Ia menilai bahwa penerapan kebijakan ini bisa memicu resistensi, terutama dari masyarakat kelas menengah ke bawah yang ekonominya belum stabil.
Thamrin juga menyoroti bahwa kebijakan ini bisa menjadi tambahan beban bagi masyarakat yang sudah kesulitan ekonomi.
Jika kendaraan mereka dihapus dari registrasi hanya karena keterlambatan pajak, dampaknya bisa berujung pada hilangnya alat transportasi yang menjadi penunjang pekerjaan.
"Banyak masyarakat yang menggunakan kendaraan bermotor sebagai alat mencari nafkah, seperti ojek online, kurir, atau pedagang keliling.
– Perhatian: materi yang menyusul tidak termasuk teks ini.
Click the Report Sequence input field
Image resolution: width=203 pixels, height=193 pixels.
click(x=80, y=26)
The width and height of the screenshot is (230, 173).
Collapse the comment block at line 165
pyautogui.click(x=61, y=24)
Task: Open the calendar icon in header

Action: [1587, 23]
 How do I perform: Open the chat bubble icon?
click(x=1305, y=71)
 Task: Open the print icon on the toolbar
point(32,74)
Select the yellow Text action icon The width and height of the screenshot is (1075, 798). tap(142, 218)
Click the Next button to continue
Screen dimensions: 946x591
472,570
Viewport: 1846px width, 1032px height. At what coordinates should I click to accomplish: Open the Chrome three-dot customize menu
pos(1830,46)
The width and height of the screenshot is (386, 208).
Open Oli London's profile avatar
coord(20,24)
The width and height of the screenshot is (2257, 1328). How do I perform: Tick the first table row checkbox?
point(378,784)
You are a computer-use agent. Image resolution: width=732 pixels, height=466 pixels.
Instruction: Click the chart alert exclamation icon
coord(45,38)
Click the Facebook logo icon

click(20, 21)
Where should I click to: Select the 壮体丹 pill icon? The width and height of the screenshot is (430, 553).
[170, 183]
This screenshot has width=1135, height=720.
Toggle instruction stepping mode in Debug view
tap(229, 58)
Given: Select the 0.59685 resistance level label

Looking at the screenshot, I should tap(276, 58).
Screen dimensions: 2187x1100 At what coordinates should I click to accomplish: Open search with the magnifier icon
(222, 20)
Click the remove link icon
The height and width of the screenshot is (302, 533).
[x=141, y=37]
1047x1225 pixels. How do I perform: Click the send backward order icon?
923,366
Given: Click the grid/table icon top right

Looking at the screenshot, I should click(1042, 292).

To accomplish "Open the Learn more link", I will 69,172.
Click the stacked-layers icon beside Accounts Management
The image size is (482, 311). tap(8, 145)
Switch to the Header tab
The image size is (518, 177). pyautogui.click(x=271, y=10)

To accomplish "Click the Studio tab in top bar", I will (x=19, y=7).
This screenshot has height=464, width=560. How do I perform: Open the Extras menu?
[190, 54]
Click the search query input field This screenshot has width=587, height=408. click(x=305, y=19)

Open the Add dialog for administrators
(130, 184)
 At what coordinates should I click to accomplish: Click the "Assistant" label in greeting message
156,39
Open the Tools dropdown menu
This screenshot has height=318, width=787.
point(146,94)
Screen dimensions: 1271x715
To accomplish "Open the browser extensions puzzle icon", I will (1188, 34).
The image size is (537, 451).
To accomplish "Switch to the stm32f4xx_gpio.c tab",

Jika kendaraan mereka dianggap ilegal karena menunggak pajak, maka dampaknya bisa lebih besar dari sekadar kehilangan aset," jelasnya.
Selain itu kata dia, resistensi dari masyarakat juga bisa semakin besar jika kebijakan ini dianggap lebih mengutamakan kepentingan pendapatan negara dibandingkan kesejahteraan publik.
Agar kebijakan ini lebih diterima masyarakat, Thamrin menyarankan pemerintah untuk mengedepankan pendekatan persuasif.
"Pemerintah perlu melakukan sosialisasi intensif agar masyarakat benar-benar memahami kebijakan ini, bukan hanya sekadar mengumumkan tanpa edukasi yang memadai," katanya.
Selain itu, ia juga menyarankan agar diberikan insentif bagi wajib pajak yang patuh, seperti diskon pajak bagi yang membayar tepat waktu atau skema cicilan bagi mereka yang memiliki tunggakan besar.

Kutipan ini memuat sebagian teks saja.